KING: Well hopefully it will bring more diversification with some of our smaller farmers, you know where they'll both understand the opportunities for diversification and the markets that exist as well as what we call some of the holistic approaches and production practices -- producing vegetables and corn crops, and how you can feed that back off through an alternative market through livestock, you know, as a support income area.

(Hogs, fading to trains)

CURWOOD: The trains that pass near the Arkansas Land and Farm complex are a reminder of how much has changed for rural southern African-Americans over the decades. For years the trains took them North, away from the threat of lynching and toward the promise of more opportunity. While the trains don't carry many passengers these days, African Americans still leave here for the cities, with a few notable exceptions.

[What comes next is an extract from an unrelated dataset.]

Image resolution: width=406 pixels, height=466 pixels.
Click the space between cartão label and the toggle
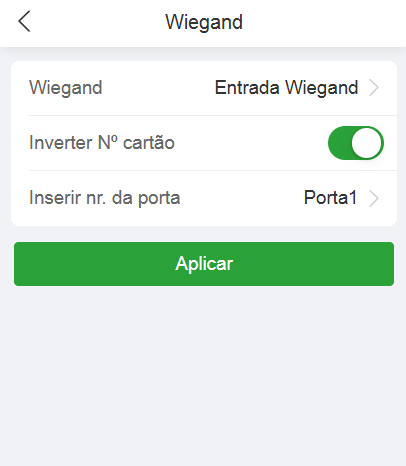[251, 143]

(Cleophus tractor plowing the field)

MILLS: My name is Cleophus Mills Jr. from Marvel, Arkansas, and I'm 22 years old. And I'm a soybean, wheat, and milo farmer. I own two tractors and I work 220 acres of soybeans in the lower Mississippi river valley.

CURWOOD: If there is one person who represents the hope for the future of Arkansas's black farmers it is young Cleophus Mills. His is a classic American success story. In only four years he has built up a substantial farming operation.

MILLS: I started farming in 1993. My first experience with farming was I had a youth loan. And I went from one acre into six acres.

CURWOOD: And what were you growing?

MILLS: I was growing okra, very hot and sticky. I had to do it, I had no other choice, it was my only source of income.

CURWOOD: And the next year you went to 6 acres?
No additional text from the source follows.